Developer-Documentation
Introduction Architecture Execution Logger Gradle Groovy Localization MaryTTS Vocon
Vocon
Overview
Vocon is the yet to be replaced speech recognition package currently used by DialogOS. Developed by Nuance, it is used in a number of commercial applications. Despite being technically superior to non-commercial speech recognition software, it will have to be replaced for DialogOS to be publically re-released.
Structure of the VoconPlugin
The main functionality of Vocon is provided to DialogOS via the VoconPlugin package, which in turn utilizes the functions found in the VoconClient package.
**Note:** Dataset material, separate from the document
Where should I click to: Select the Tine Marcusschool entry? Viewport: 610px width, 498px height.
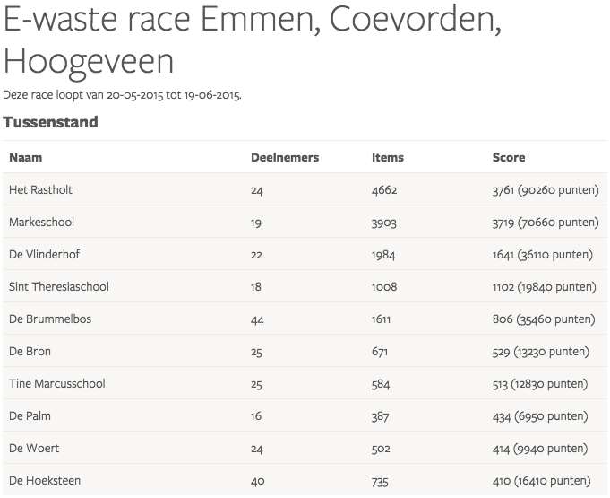56,384
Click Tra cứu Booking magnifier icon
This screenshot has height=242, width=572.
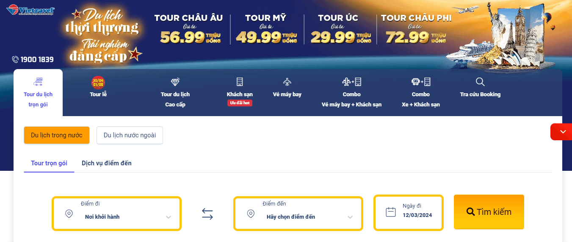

The VoconPlugin package consists of the following classes common among all DialogOS plugins:
- Plugin
- Resources
- Runtime
- Settings
- VoconNode
These five classes determine the general appearance and behaviour of and user-access to the speech recognizer while being used by DialogOS. The four classes below govern the speech recognition capabilities of the plugin:
- VoconDevice
- LanguageName
- RecognitionThread
- MatchResult
VoconDevice builds upon the Device class that was fomerly present in DialogOS. Its purpose is to provide an internal device, which can use the method receive() to receive sound. LanguageName is used to assign an arbitrary string-identifier to an instance of the language class, so that it can be accessed at a later time by DialogOS, for example if it is planned to use more than one language with DialogOS.
RecognitionThread functions to facilitate the actual speech recognition task and MatchResult assigns matches, i.e the product of checking recorded utterances against a pre-determined grammar, to edges. MatchResult is being used in an internal Method within the primary method of RecognitionThread.
The basis for the functionality of VoconPlugin is the VoconClient package. It contains classes for the recognizer, grammars, utterances and a number of smaller auxiliary classes that are being used by the Plugin.
The classes of the plugin that utilize elements from the VoconClient are as follows:
- Plugin
- VoconNode
- RecognitionThread
The Plugin class instantiates the Vocon speech recognizer and therefore contains a reference to the Vocon class from VoconClient and since RecognitionThread handles the actual recognition process, it contains a reference to the Vocon class as well. VoconNode also references Vocon as it needs to get the instance of Vocon from Plugin in Order to initiate RecognitionThread. In summary, VoconPlugin only accesses the Vocon class from the VoconClient package. Any other interaction is concluded in between the classes of VoconPlugin and VoconClient, respectively.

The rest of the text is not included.